About this task
Extract, word for word, each line from the line holding "You are a computer-use" through the end of the records. Omit every picture.

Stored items
--- START ---

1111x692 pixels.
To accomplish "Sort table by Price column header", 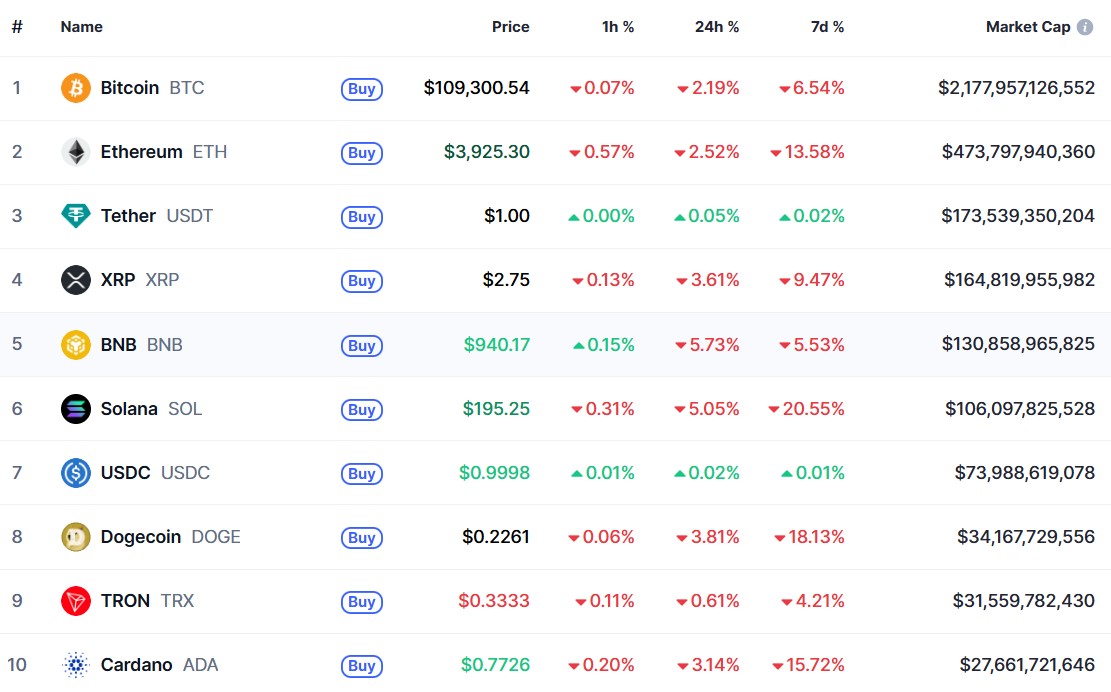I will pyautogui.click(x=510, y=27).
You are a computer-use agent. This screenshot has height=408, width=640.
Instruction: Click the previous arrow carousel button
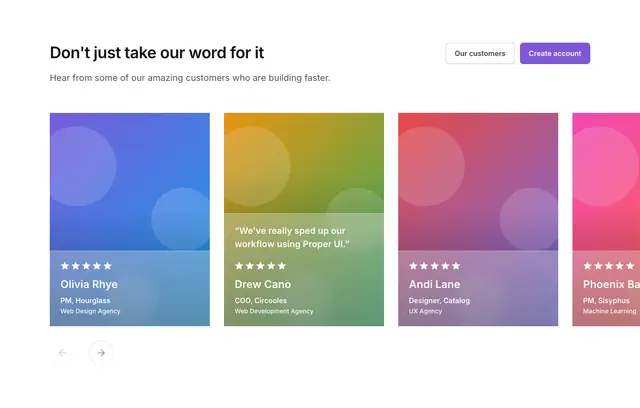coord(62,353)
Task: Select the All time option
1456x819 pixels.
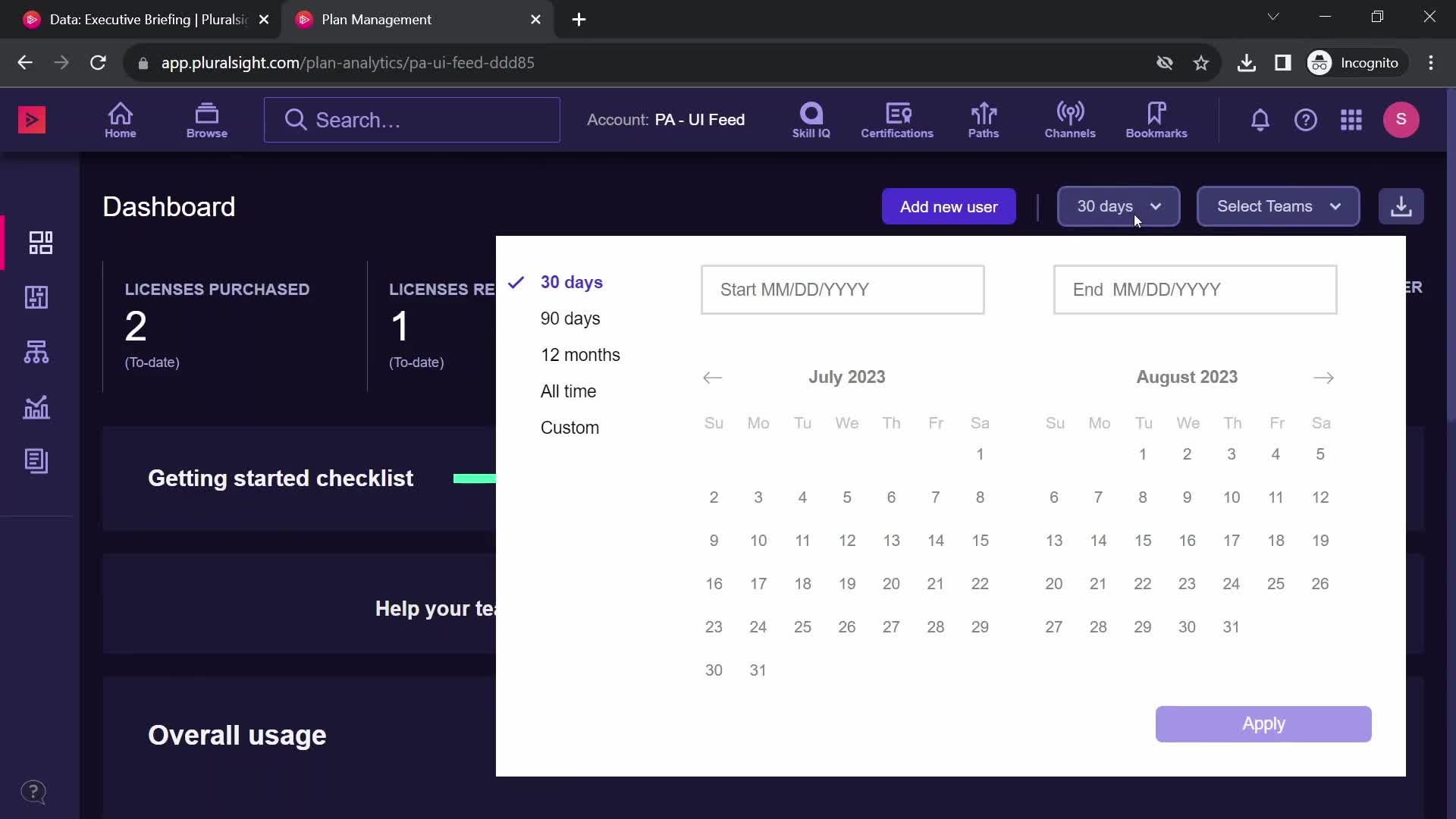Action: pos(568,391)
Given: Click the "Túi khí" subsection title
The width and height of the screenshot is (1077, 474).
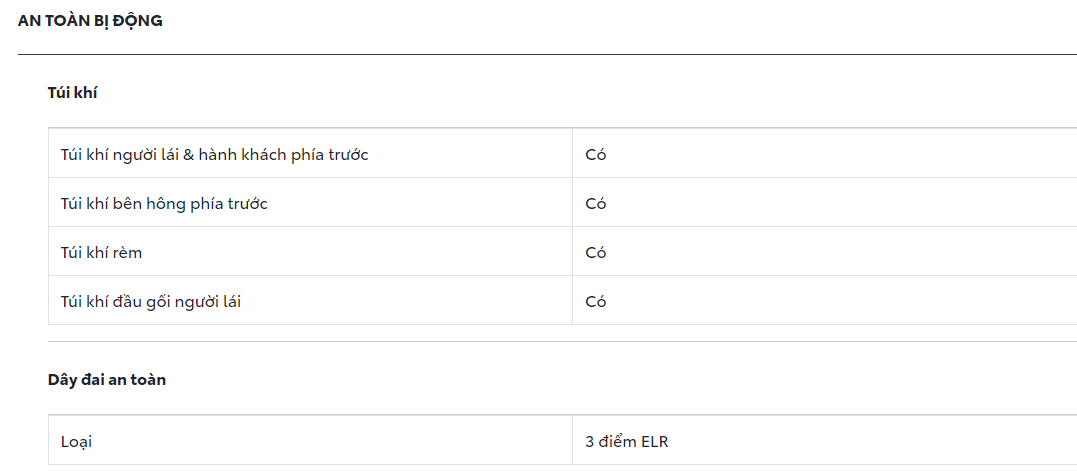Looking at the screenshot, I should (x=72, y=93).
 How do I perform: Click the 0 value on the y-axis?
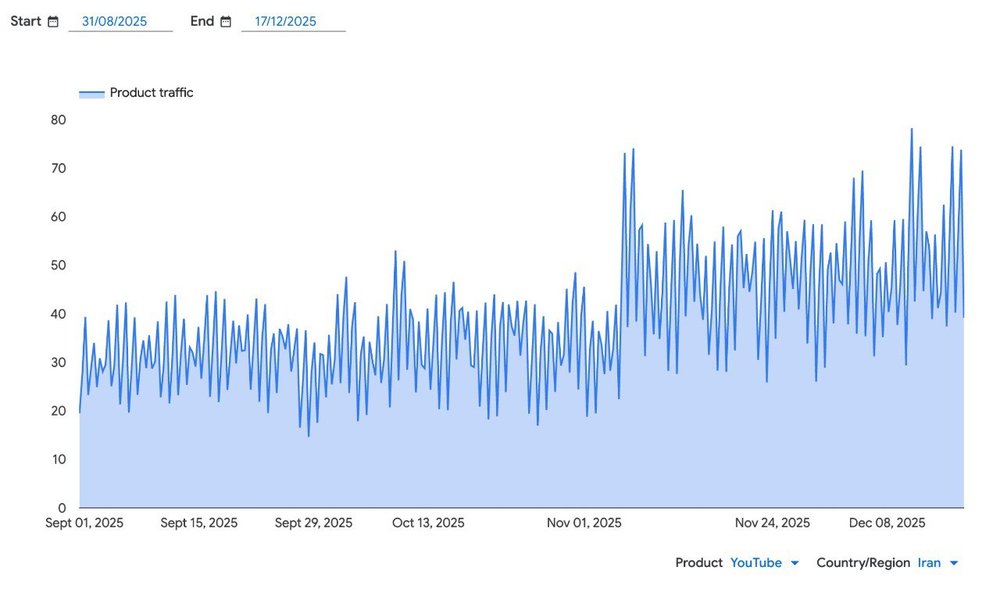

--- END ---

Answer to this task
You are a computer-use agent. This screenshot has height=408, width=640.
Instruction: Click the previous arrow carousel button
coord(62,353)
Task: Select the All time option
1456x819 pixels.
Action: pos(568,391)
Given: Click the "Túi khí" subsection title
The width and height of the screenshot is (1077, 474).
Looking at the screenshot, I should (x=72, y=93).
 How do I perform: Click the 0 value on the y-axis?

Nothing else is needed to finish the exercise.